Recorded data -
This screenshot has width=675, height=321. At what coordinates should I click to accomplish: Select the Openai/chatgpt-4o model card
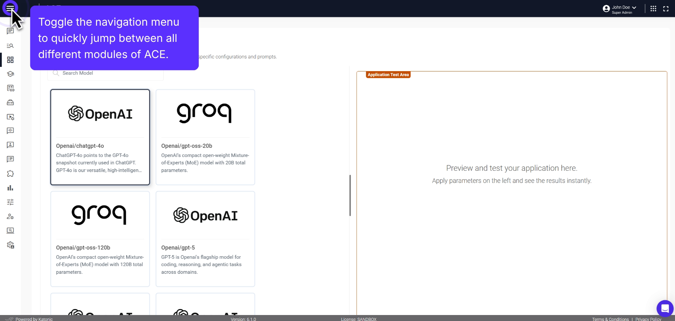click(100, 137)
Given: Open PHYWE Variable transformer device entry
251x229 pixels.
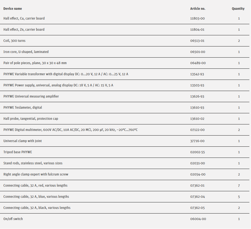Looking at the screenshot, I should [x=66, y=74].
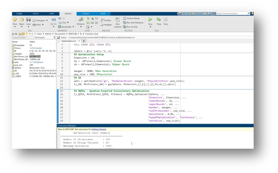Click Run and Advance
The width and height of the screenshot is (278, 173).
pos(133,23)
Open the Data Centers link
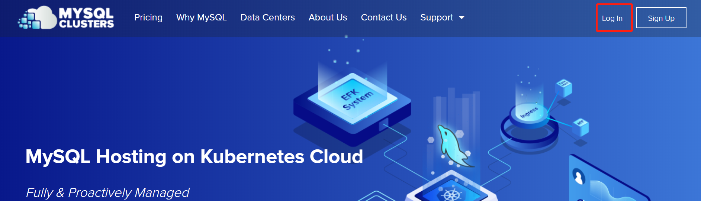Image resolution: width=701 pixels, height=201 pixels. [x=268, y=17]
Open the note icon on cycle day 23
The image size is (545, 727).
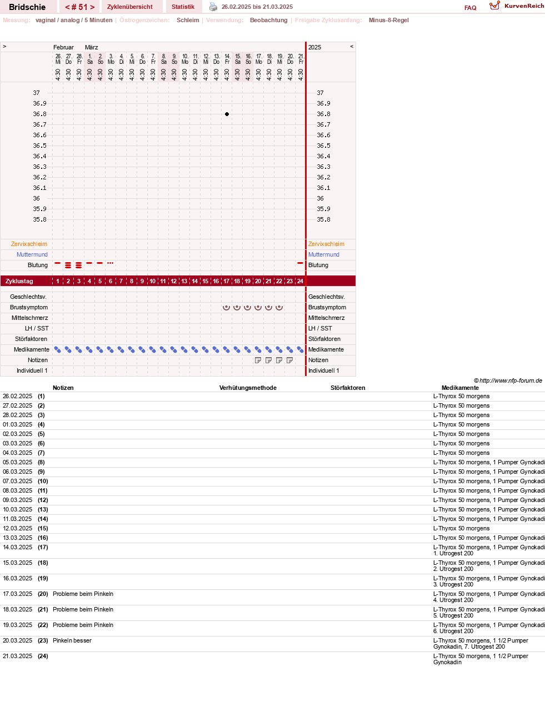point(289,360)
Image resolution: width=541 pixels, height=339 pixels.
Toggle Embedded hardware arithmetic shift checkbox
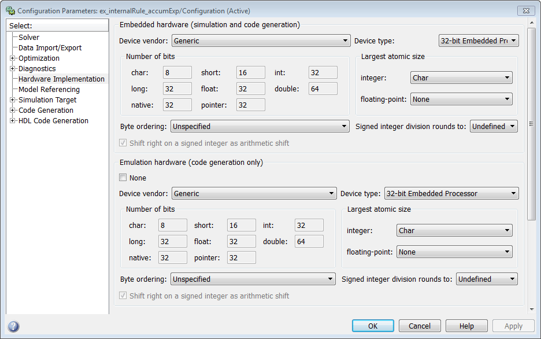tap(123, 142)
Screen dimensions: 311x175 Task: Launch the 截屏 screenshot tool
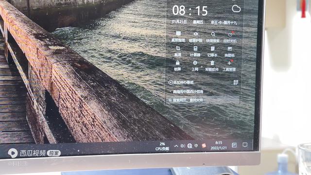tap(178, 51)
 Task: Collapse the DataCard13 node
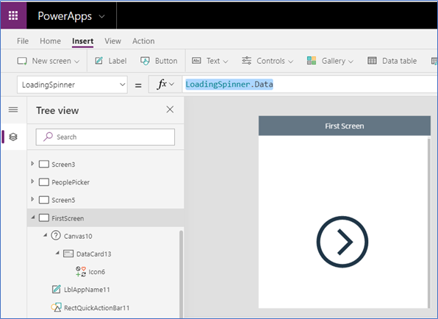[x=57, y=253]
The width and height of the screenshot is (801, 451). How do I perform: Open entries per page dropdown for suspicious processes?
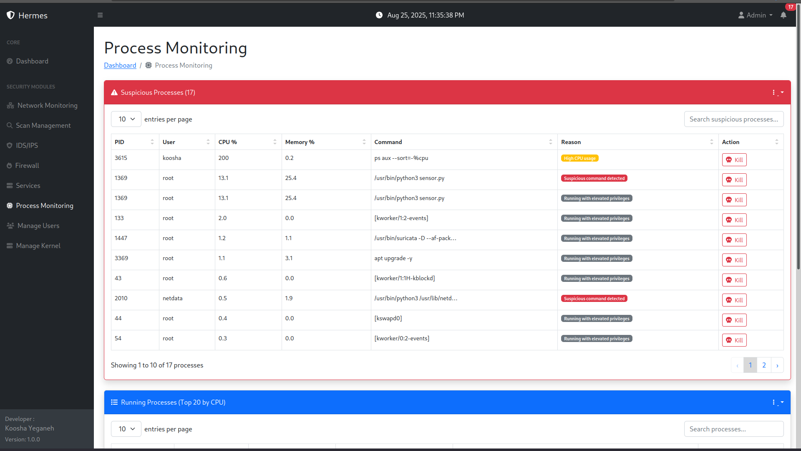click(126, 119)
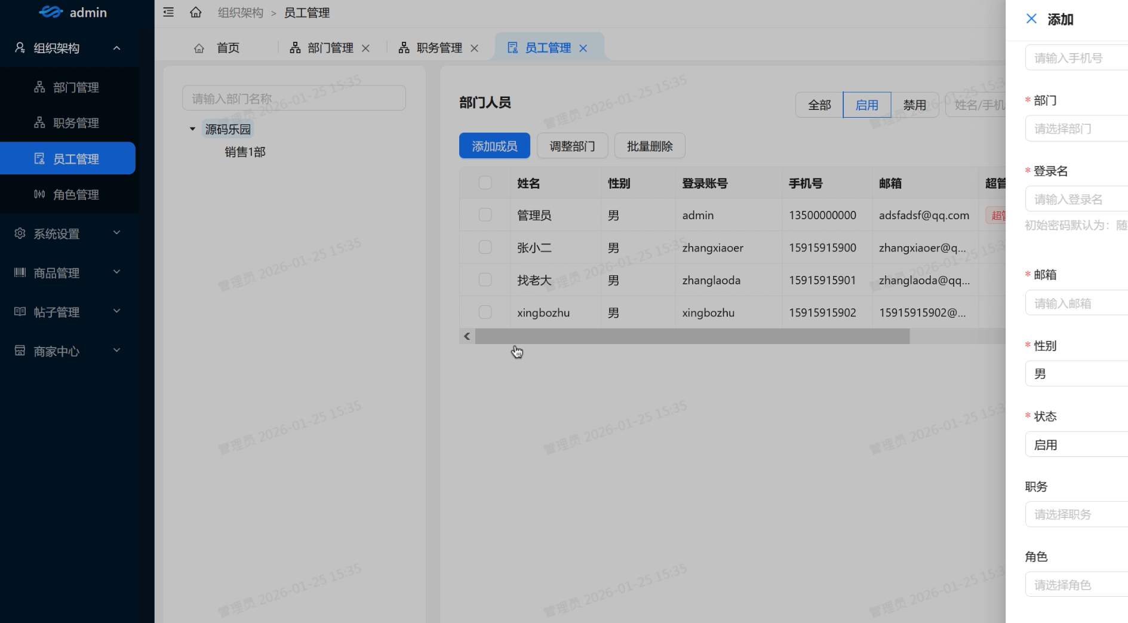Check the select-all checkbox in table header
1128x623 pixels.
tap(485, 183)
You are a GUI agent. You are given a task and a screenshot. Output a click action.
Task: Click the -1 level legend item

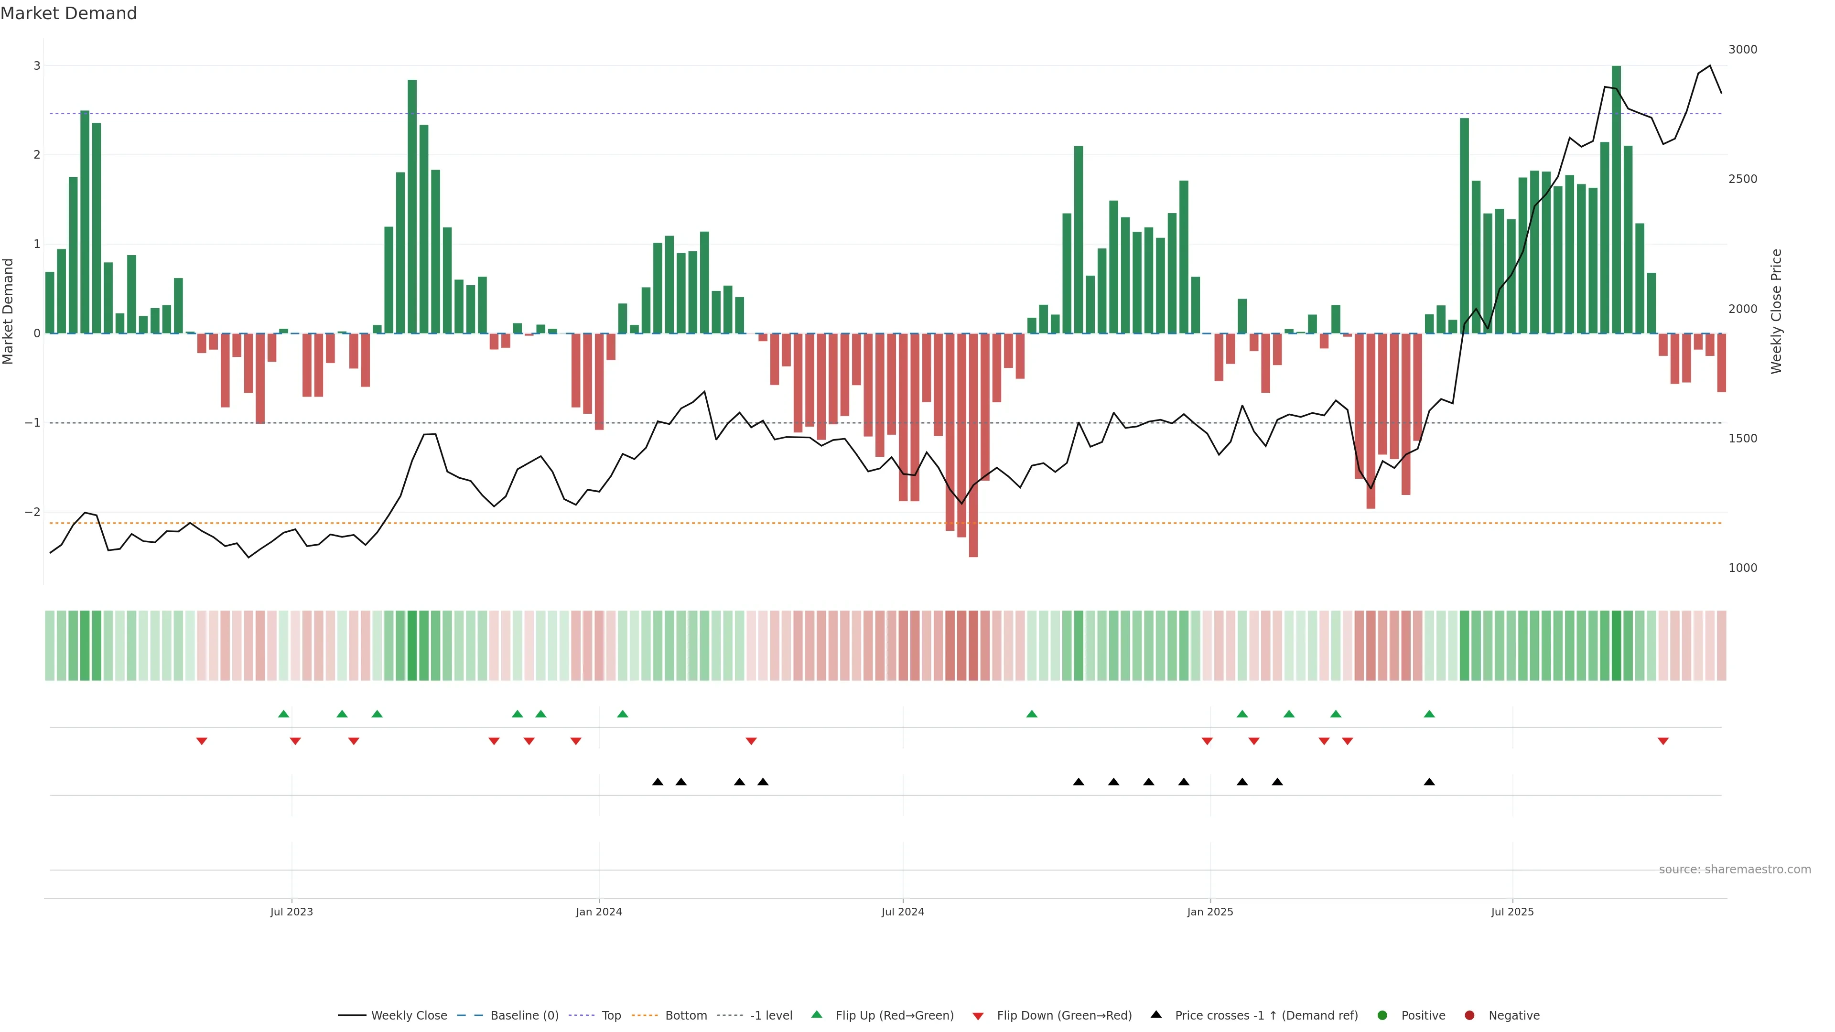point(771,1016)
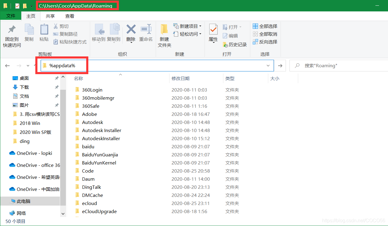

Prompt - Can you transcribe everything from the line containing "Screen dimensions: 311x175" down to the end of the rows, keeping each line unchanged and leaving the pictures out?

Finished exercise -
Screen dimensions: 311x175 Task: Launch the 截屏 screenshot tool
tap(178, 51)
 Task: Collapse the DataCard13 node
[x=57, y=253]
The width and height of the screenshot is (801, 451). How do I perform: Open entries per page dropdown for suspicious processes?
click(126, 119)
Check the select-all checkbox in table header
1128x623 pixels.
tap(485, 183)
You are a GUI agent. You are given a task and a screenshot. Output a click action.
Task: Click the -1 level legend item

point(771,1016)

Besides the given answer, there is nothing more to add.